Reputation: 23275
Using Range.DetectLanguage
, how can I detect the language of each of the paragraphs of a Word
document and determine the most used language of the Word document?
The set of documents I wish to run this over can be either French or English, but all will have both English and French in the header, so I cannot use Document.DetectLanguage
because this returns WdUndefined
on all documents. I need to check all paragraphs and determine what is the most popular language in the document.
What is the best way to do this in VBA
?
Upvotes: 2
Views: 2769
Reputation: 71
Using Dutch, French and English documents. It is my experience that Office DOES NOT recognize the language the right way. I write a document in the system language: Okay, spelling and grammar are controlled, and language is automatically set to system language (even if the two other languages are installed in the system and in the office-language options)
Even while writing this text, all words are red underlined , so Chrome does not detect the language either.
The system language is Dutch, and this problem has always existed, whatever I try or do, I have to select all, set the language manually, and then do the spelling check.
Looping through the languages makes no sense, if the detection is not right. It seems to me the language/spelling/grammar detecting/checking/correcting options are on a stand-by since MS Office 2007, or almost a decade. See here.
If this has to do with the fact that Dutch is a 'small' language, I don't know. If there was a way to "set language" for the current document, a simple start-up code would do the job. So far, I did not find code that does this, except this little simple code I wrote:
Sub setlng()
'Set language
Selection.WholeStory
With Selection
Select Case InputBox("What's your language? (NL= Nederlands, FR = Français, EN = English, DE = Deutch)")
Case "Nl", "NL", "nL"
.LanguageID = wdDutch
Case "Fr", "FR", "fR"
.LanguageID = wdFrench
Case "En", "EN", "eN"
.LanguageID = wdEnglishUS
Case "De", "DE", "dE"
.LanguageID = wdGerman
End Select
Application.CheckLanguage = True
End With
End Sub
Clearly, since MS Office was written in English, you have to use the English word for your language, instead of the language's own word for it's language, which would be logical...

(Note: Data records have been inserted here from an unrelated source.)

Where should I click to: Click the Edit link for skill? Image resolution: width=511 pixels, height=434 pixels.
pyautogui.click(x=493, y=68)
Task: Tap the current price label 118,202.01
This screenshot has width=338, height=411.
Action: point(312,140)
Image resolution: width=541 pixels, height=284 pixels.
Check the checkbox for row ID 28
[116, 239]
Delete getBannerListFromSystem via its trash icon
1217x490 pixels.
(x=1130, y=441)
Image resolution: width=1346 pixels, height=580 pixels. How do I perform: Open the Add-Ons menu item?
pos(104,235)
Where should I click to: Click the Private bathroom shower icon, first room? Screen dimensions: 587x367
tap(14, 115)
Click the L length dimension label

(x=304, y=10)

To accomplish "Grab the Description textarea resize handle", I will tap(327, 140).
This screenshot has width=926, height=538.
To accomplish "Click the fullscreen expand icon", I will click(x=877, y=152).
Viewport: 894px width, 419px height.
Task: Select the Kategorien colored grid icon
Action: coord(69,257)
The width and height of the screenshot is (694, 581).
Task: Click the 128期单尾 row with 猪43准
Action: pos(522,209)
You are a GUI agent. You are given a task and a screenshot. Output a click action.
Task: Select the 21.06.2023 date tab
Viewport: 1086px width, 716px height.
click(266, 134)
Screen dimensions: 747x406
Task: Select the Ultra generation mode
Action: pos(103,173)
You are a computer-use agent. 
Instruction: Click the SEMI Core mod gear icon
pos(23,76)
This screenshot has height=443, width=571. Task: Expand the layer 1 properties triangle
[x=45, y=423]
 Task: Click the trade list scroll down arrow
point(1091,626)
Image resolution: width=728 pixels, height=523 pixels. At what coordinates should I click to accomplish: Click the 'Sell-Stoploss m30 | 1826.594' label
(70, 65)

I'm very curious if people who e.g. live in Azerbaijan even find their language: "Selection.LanguageID = wdAzeriCyrillic"
...hm...
Upvotes: 2
Reputation: 23275
Dim doc As Document, para As Paragraph
Dim lang As WdLanguageId
Dim dict As New Dictionary
Set doc = ActiveDocument
If Not doc.LanguagedDetected Then doc.DetectLanguage
' count languages in paragraphs
For Each para In doc.Paragaphs
lang = para.Range.LanguageId
If Not dict.Exists(lang) Then
dict.add lang, 1
Else
dict(lang) = dict(lang) + 1
End if
Next
' determine most popular language
Dim maxCount As Integer, maxKey As wdLanguageId
For Each key In dict.Keys()
If dict(key) > maxCount Then
maxCount = dict(key)
maxKey = key
End if
Next
Debug.Print "Most popular language is: " & maxKey
Upvotes: 4